:: 作業一覧 ::
(A) 文書によると、スージー・ギャニョン嬢はどの演目の一員として来日していましたか。
(B) 文書の「十数年前のある日、今は亡き金」から「取ることにしているそうです)」までを、一字一句そのまま書き写してください。

十数年前のある日、今は亡き金子先生のお宅へアコーディオンのレッスンに行きましたら「こないだ外国人から電話がかかって来て『アコーディオン、アコーディオン、シナギャワ、シナギャワ』って言われて困ったよ」と相談を受けました。なにやら品川プリンスホテルに泊まっている外国の方からアコーディオンのことで連絡が入っていたようでした。先生に詳しく話しを聞こうにも、断片的な情報だけでしたが、なんとか当時シルク・ドゥ・ソレイユの「アレグリア」と言う演目の一員として来日中のアコーディオニスト「スージー・ギャニョン嬢」にたどり着いたのが今に続く友情の始まりでした(後々聞いたところ、彼女は初めての国へ行ったらアコーディオン情報を調べて現地アコーディオニストとコンタクトを取ることにしているそうです)

:: 元データ ::
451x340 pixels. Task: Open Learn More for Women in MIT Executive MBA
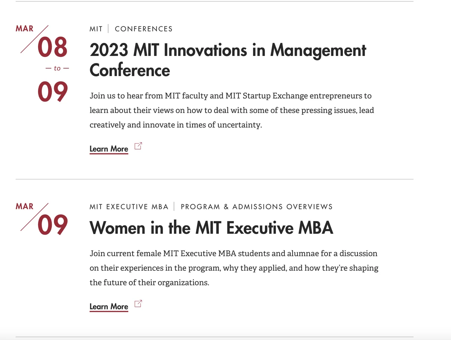click(109, 307)
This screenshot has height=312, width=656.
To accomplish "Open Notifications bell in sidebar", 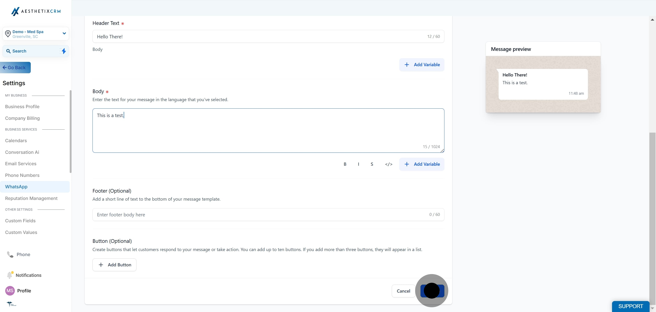I will (10, 275).
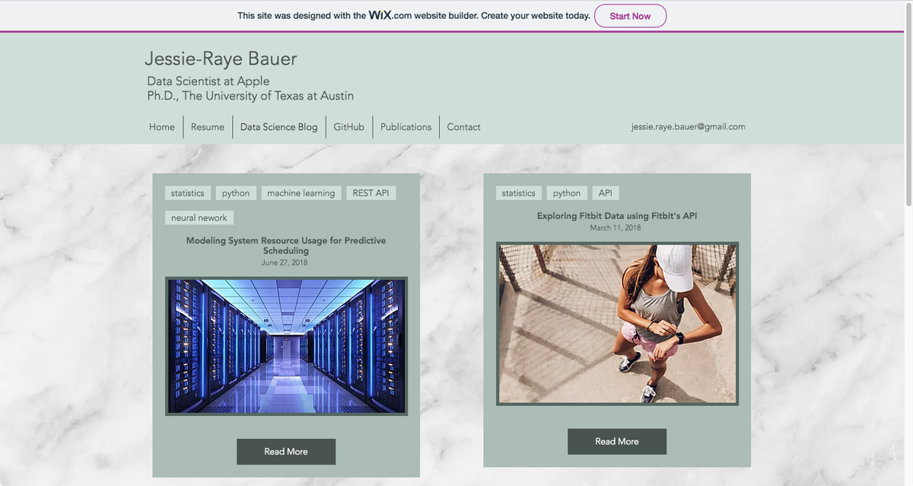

:: 解答 ::
(A) シルク・ドゥ・ソレイユの「アレグリア」です。

(B)
十数年前のある日、今は亡き金子先生のお宅へアコーディオンのレッスンに行きましたら「こないだ外国人から電話がかかって来て『アコーディオン、アコーディオン、シナギャワ、シナギャワ』って言われて困ったよ」と相談を受けました。なにやら品川プリンスホテルに泊まっている外国の方からアコーディオンのことで連絡が入っていたようでした。先生に詳しく話しを聞こうにも、断片的な情報だけでしたが、なんとか当時シルク・ドゥ・ソレイユの「アレグリア」と言う演目の一員として来日中のアコーディオニスト「スージー・ギャニョン嬢」にたどり着いたのが今に続く友情の始まりでした(後々聞いたところ、彼女は初めての国へ行ったらアコーディオン情報を調べて現地アコーディオニストとコンタクトを取ることにしているそうです)